- [Extract provided]
========================================================================
Author Topic: Life found beneath 800m of Antarctic ice, isolated for 100,000 years.  (Read 2197 times)





I see your point here. Even then, science also has to accommodate new discoveries such as that.

There was direct evidence in the bible that these days were not literal, even as stated in the Bible itself ("But do not let this one fact escape your notice, beloved, that with the Lord one day is like a thousand years, and a thousand years like one day." II Peter 2:3, notice how like is used in the text as a simile and not a literal equation, and also, "For a thousand years in Your sight Are like yesterday when it passes by, Or as a watch in the night." Psalm 90:4), this could easily account for life significantly older than humans, since Humanity was created on the last "day", as opposed to the aquatic animals on the fifth day and the animals on the sixth day. So even if the point for the origin of life was incorrect up to this point, remember that nobody had definite proof of anything past recorded human history, and it was easy to settle for a literal interpretation of a translated text, however the Day-age interpretation is not without biblical support.
Except that different people wrote different parts of the bible and when a person meant a day, he meant a day.

[im g]http://25.media.tumblr.com/tumblr_lpje8uTNoE1r0gxalo1_500.gif[/img]
i've been staring at this for like 5 minutes trying to understand WHAT THE forget is happening here

There are other theories of creationism that aren't young earth
I knew there were other forms of creationism, but I didn't know there was another interpretation to the Christian version. Very interesting, thanks for the info.
========================================================================
- [Data shown]
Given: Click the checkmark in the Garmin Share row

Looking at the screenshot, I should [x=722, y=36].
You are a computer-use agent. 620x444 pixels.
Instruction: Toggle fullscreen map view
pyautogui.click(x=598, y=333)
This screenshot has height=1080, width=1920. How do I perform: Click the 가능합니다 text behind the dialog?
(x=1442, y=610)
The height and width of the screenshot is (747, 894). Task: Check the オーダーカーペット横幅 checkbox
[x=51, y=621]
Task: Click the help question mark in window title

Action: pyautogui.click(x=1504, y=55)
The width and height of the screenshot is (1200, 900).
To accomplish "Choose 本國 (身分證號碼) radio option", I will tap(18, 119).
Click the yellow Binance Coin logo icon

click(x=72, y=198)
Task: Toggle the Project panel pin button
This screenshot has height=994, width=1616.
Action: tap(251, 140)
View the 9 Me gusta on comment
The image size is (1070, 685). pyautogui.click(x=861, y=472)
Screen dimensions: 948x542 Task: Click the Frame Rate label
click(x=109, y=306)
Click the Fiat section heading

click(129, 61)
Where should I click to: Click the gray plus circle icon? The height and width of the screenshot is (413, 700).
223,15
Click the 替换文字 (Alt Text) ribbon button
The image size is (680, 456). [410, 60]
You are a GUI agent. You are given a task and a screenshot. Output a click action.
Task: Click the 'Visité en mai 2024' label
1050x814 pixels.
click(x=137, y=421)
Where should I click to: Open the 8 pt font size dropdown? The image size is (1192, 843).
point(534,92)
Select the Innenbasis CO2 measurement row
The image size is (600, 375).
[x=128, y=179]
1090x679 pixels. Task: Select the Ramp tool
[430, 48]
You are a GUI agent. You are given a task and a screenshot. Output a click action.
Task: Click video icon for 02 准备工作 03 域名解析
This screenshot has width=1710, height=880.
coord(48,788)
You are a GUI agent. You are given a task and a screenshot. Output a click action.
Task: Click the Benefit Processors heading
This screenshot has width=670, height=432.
========================================================================
- [Brief 1]
In the forum thread about life found beneath Antarctic ice, which verse of Psalms is quoted to compare a thousand years to yesterday?
- [Brief 2]
Proceed with the forum thread about life found beneath Antarctic ice, starting after its final post.

- [Written answer 1]
Psalm 90:4

- [Written answer 2]
i've been staring at this for like 5 minutes trying to understand WHAT THE forget is happening here
Well it appears to be a zombie with a snake parasite creature bursting out of its host.

What does this have to do with evolution?

What does this have to do with evolution?
Who knows. But I think these 100,000 year bacteria should be left alone. I'm afraid that they might accidently kill them, or introduce other microbes that will kill them off or change their makeup.
« Last Edit: February 04, 2013, 12:54:25 AM by Harm94 »


Article is late then, im pretty sure I saw this info 5 months ago

Who knows. But I think these 100,000 year bacteria should be left alone. I'm afraid that they might accidently kill them, or introduce other microbes that will kill them off or change their makeup.
Are you one of those people who back in 2010 wanted NASA to call off nuking the moon because you were afraid they would break it in half?

so are we gonna have home-grown alien life in a couple hundred years or what


Who knows. But I think these 100,000 year bacteria should be left alone. I'm afraid that they might accidently kill them, or introduce other microbes that will kill them off or change their makeup.
There's a movie title out there that matches this description.